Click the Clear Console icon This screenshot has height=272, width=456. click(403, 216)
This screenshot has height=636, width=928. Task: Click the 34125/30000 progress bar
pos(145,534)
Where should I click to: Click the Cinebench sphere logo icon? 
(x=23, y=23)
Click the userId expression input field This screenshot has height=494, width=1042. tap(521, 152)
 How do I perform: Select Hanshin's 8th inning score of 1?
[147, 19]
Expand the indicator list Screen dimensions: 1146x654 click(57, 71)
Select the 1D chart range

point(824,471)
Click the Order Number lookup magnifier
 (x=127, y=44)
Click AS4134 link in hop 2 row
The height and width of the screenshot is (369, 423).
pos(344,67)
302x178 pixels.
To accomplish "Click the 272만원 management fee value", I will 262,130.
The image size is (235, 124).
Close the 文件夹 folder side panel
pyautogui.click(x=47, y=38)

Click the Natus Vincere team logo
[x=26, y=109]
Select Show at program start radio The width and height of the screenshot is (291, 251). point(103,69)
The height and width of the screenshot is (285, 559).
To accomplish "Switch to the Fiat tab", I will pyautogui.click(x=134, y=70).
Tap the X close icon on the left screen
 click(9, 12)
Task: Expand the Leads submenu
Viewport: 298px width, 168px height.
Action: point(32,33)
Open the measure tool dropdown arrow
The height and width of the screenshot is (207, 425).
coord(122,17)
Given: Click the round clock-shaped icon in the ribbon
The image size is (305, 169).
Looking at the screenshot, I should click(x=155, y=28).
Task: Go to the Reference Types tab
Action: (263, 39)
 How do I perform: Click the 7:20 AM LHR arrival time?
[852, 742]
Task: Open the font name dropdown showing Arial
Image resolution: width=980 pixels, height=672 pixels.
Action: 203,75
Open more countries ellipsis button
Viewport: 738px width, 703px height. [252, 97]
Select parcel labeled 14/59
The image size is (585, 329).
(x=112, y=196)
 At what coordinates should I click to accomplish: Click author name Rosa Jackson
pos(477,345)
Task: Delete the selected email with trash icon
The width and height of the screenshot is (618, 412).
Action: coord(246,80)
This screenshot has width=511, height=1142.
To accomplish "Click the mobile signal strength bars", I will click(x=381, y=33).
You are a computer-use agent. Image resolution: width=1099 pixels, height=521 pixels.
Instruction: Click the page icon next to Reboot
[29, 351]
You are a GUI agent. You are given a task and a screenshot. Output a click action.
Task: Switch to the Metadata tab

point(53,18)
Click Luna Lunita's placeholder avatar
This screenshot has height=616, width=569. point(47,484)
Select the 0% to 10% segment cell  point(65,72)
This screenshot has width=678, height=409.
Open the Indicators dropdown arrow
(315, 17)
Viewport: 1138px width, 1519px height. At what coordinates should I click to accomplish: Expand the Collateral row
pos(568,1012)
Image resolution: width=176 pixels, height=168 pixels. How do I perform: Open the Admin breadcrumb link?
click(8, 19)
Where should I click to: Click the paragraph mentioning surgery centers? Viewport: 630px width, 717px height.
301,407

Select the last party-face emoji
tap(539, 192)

══════════

## What you are asked to do
Restate the data word for word, leaving nothing out.

## Output of the exercise
Click the Clear Console icon This screenshot has height=272, width=456. click(403, 216)
This screenshot has height=636, width=928. Task: Click the 34125/30000 progress bar
pos(145,534)
Where should I click to: Click the Cinebench sphere logo icon? 
(x=23, y=23)
Click the userId expression input field This screenshot has height=494, width=1042. tap(521, 152)
 How do I perform: Select Hanshin's 8th inning score of 1?
[147, 19]
Expand the indicator list Screen dimensions: 1146x654 click(57, 71)
Select the 1D chart range

point(824,471)
Click the Order Number lookup magnifier
 (x=127, y=44)
Click AS4134 link in hop 2 row
The height and width of the screenshot is (369, 423).
pos(344,67)
302x178 pixels.
To accomplish "Click the 272만원 management fee value", I will 262,130.
The image size is (235, 124).
Close the 文件夹 folder side panel
pyautogui.click(x=47, y=38)

Click the Natus Vincere team logo
[x=26, y=109]
Select Show at program start radio The width and height of the screenshot is (291, 251). point(103,69)
The height and width of the screenshot is (285, 559).
To accomplish "Switch to the Fiat tab", I will pyautogui.click(x=134, y=70).
Tap the X close icon on the left screen
 click(9, 12)
Task: Expand the Leads submenu
Viewport: 298px width, 168px height.
Action: point(32,33)
Open the measure tool dropdown arrow
The height and width of the screenshot is (207, 425).
coord(122,17)
Given: Click the round clock-shaped icon in the ribbon
The image size is (305, 169).
Looking at the screenshot, I should click(x=155, y=28).
Task: Go to the Reference Types tab
Action: (263, 39)
 How do I perform: Click the 7:20 AM LHR arrival time?
[852, 742]
Task: Open the font name dropdown showing Arial
Image resolution: width=980 pixels, height=672 pixels.
Action: 203,75
Open more countries ellipsis button
Viewport: 738px width, 703px height. [252, 97]
Select parcel labeled 14/59
The image size is (585, 329).
(x=112, y=196)
 At what coordinates should I click to accomplish: Click author name Rosa Jackson
pos(477,345)
Task: Delete the selected email with trash icon
The width and height of the screenshot is (618, 412).
Action: coord(246,80)
This screenshot has width=511, height=1142.
To accomplish "Click the mobile signal strength bars", I will click(x=381, y=33).
You are a computer-use agent. Image resolution: width=1099 pixels, height=521 pixels.
Instruction: Click the page icon next to Reboot
[29, 351]
You are a GUI agent. You are given a task and a screenshot. Output a click action.
Task: Switch to the Metadata tab

point(53,18)
Click Luna Lunita's placeholder avatar
This screenshot has height=616, width=569. point(47,484)
Select the 0% to 10% segment cell  point(65,72)
This screenshot has width=678, height=409.
Open the Indicators dropdown arrow
(315, 17)
Viewport: 1138px width, 1519px height. At what coordinates should I click to accomplish: Expand the Collateral row
pos(568,1012)
Image resolution: width=176 pixels, height=168 pixels. How do I perform: Open the Admin breadcrumb link?
click(8, 19)
Where should I click to: Click the paragraph mentioning surgery centers? Viewport: 630px width, 717px height.
301,407

Select the last party-face emoji
tap(539, 192)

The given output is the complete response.